DOCUMENT EXTRACT |
Population (2020 estimate)
- • Municipality and town: 59,670
- • Density: 406.2/km^{2} (1,052/sq mi)
- • Urban: 51,874
- • Urban density: 7,080/km^{2} (18,300/sq mi)
- Demonym: Sangileño -a
- Time zone: UTC-5 (Colombia Standard Time)
- Website: www.sangil.gov.co

= San Gil =

San Gil is a town and municipality in the Department of Santander in northeastern Colombia, located roughly 300 km (192 mi) from Bogotá and 95 km from the department's capital, Bucaramanga. As of 2020, San Gil had a population of 51,874 within the urban area, making it the third largest urban area in the department, after Bucaramanga and Barrancabermeja. Founded in 1689, San Gil is over 300 years old. It was officially named the tourist capital of the region in 2004, thanks to its outdoor activity opportunities such as rafting, caving, kayaking and hiking.

View of the main square of San Gil, Santander, 1999.

== History ==
San Gil's history goes back to pre-Columbian times, when it was inhabited by native indigenous people called the Guanes. Spanish conquest during the colonial period nearly eradicated the local tribes. The town was officially founded on March 17, 1689, by Don Gil Cabrera Dávalos and Leonardo Correa de Betancourt. According to official sources, San Gil played an important role during the Colombian independence period. "Comuneros" rebels came from nearby regions, united, traveled to the capital, Bogota, and fought for the nation's independence, a process which occurred during the early 1820s.

== Demographics ==

San Gil's population, as of 2005, was 44,959, (including the rural area). The majority (36,748) reside in the urban area. The population as of 2020 was estimated to be 59,670, an increase of roughly 14,500 people, but showing a tendency to decrease in rural areas, decreasing from 6,240 to a projected 5,601.
Ninety-eight percent of houses have access to electricity, 90.3% to running water, and 84.1% to a sewage system.

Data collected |
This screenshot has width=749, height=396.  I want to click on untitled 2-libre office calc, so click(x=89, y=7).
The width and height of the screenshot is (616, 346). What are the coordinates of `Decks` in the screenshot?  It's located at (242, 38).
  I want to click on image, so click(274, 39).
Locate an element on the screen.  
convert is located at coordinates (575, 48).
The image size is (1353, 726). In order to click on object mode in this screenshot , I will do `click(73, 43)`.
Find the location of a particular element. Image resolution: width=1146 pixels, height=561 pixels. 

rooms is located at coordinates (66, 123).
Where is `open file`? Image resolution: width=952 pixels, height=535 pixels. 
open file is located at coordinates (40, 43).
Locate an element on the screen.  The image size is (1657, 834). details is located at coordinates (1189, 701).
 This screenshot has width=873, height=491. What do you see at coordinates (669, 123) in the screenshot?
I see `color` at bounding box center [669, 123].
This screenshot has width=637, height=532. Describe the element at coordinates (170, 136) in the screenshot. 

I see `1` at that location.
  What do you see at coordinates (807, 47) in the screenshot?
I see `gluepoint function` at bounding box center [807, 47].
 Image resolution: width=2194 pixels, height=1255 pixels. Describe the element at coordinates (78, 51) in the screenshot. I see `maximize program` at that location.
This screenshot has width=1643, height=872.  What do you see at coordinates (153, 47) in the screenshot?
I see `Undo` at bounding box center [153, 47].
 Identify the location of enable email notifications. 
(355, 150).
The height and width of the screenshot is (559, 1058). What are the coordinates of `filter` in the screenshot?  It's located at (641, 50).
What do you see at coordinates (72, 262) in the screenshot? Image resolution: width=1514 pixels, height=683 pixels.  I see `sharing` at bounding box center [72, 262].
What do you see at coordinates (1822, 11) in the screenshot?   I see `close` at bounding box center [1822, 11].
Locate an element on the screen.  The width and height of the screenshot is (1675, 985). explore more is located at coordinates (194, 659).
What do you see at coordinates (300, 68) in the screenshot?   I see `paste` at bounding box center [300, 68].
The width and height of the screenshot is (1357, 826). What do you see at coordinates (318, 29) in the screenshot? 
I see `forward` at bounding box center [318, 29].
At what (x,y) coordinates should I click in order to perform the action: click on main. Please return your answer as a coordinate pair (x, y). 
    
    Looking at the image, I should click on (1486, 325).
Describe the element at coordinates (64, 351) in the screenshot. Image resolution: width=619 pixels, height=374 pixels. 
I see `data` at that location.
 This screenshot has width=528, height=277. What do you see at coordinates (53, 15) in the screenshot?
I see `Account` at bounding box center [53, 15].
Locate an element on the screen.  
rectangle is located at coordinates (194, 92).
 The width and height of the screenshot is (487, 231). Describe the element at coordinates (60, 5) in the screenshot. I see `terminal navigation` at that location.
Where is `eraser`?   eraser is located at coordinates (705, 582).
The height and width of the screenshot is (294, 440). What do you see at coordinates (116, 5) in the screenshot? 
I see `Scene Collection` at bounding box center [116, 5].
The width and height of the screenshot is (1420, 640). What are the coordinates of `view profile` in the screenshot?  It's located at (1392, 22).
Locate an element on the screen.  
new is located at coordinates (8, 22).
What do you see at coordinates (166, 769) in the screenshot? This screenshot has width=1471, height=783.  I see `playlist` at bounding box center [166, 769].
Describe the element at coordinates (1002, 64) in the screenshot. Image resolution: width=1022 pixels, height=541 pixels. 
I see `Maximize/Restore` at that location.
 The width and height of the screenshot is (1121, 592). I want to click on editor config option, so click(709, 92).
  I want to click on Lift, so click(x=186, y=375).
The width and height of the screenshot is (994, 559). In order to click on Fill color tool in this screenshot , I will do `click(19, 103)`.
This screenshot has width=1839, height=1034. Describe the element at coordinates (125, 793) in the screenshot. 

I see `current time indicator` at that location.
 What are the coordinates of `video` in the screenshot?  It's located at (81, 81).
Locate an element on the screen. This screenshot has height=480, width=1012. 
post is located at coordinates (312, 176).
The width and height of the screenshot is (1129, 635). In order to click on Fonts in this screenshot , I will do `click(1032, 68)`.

ACTIVITIES |
a - In the text about San Gil, on what date was the town officially founded?
b - Return everything in the San Gil text from "San Gil is a" down to "kayaking and hiking.".
The lines play no part in this.

LIST OF ANSWERS |
a - March 17, 1689.

b -
San Gil is a town and municipality in the Department of Santander in northeastern Colombia, located roughly 300 km (192 mi) from Bogotá and 95 km from the department's capital, Bucaramanga. As of 2020, San Gil had a population of 51,874 within the urban area, making it the third largest urban area in the department, after Bucaramanga and Barrancabermeja. Founded in 1689, San Gil is over 300 years old. It was officially named the tourist capital of the region in 2004, thanks to its outdoor activity opportunities such as rafting, caving, kayaking and hiking.